[START TEXT TO READ]
According to detailed embodiments of the present disclosure, if a RAT type indicating a RAT currently accessed by the UE 510 is included in a PDU session establishment request message or PCO of a corresponding message received from the UE 510, the SMF 540 may store the RAT type in a UE context, or may determine CIoT functions to be applied based on the RAT type of the UE.

Alternatively, if the RAT type indicating the current access of the UE 510 is included in the message of operation S503 received from the AMF 530, the SMF 540 may store the RAT type in the context of the UE 510, or may determine CIoT functions to be applied based on the RAT type of the UE 510.
[END TEXT TO READ]
[START STORED DATA]
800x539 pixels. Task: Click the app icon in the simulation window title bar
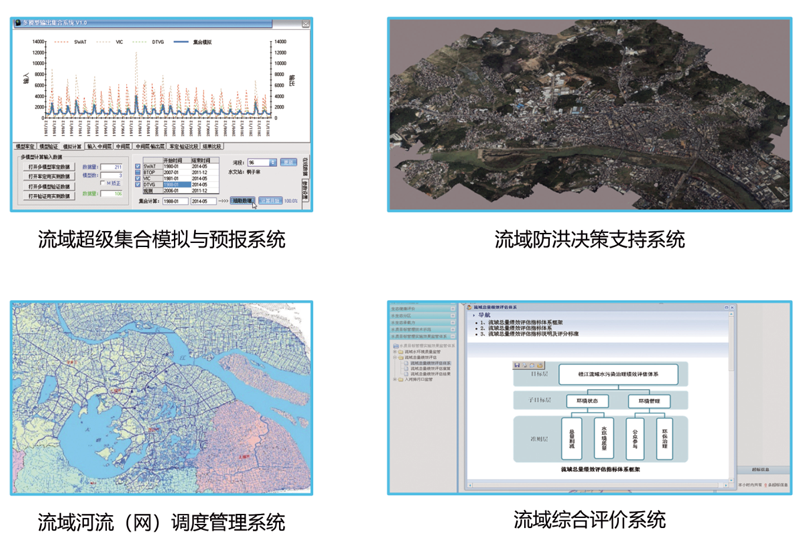click(x=19, y=23)
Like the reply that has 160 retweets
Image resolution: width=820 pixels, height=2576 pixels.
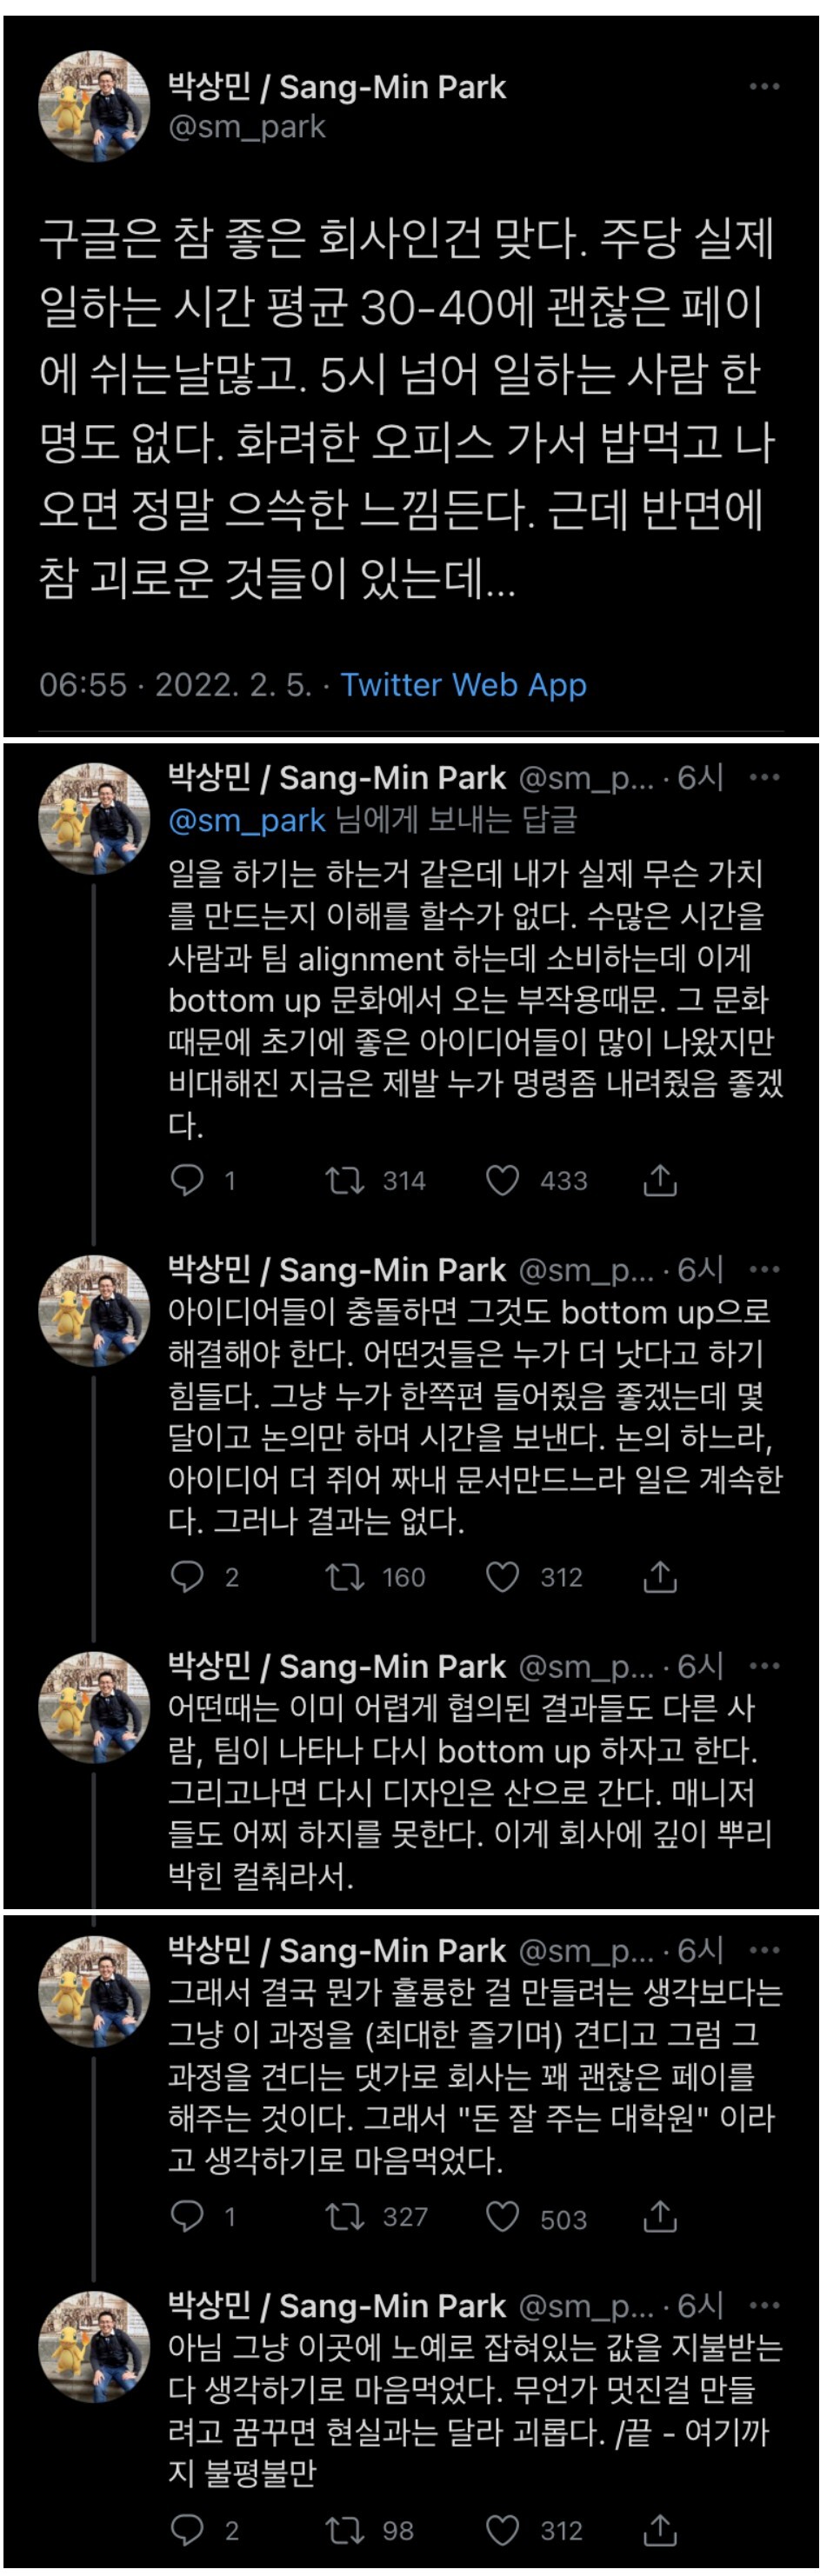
[END STORED DATA]
Copy out the passage above about the SMF storing the UE's RAT type, word for word and in full.

### TASK SOLUTION
According to detailed embodiments of the present disclosure, if a RAT type indicating a RAT currently accessed by the UE 510 is included in a PDU session establishment request message or PCO of a corresponding message received from the UE 510, the SMF 540 may store the RAT type in a UE context, or may determine CIoT functions to be applied based on the RAT type of the UE.

Alternatively, if the RAT type indicating the current access of the UE 510 is included in the message of operation S503 received from the AMF 530, the SMF 540 may store the RAT type in the context of the UE 510, or may determine CIoT functions to be applied based on the RAT type of the UE 510.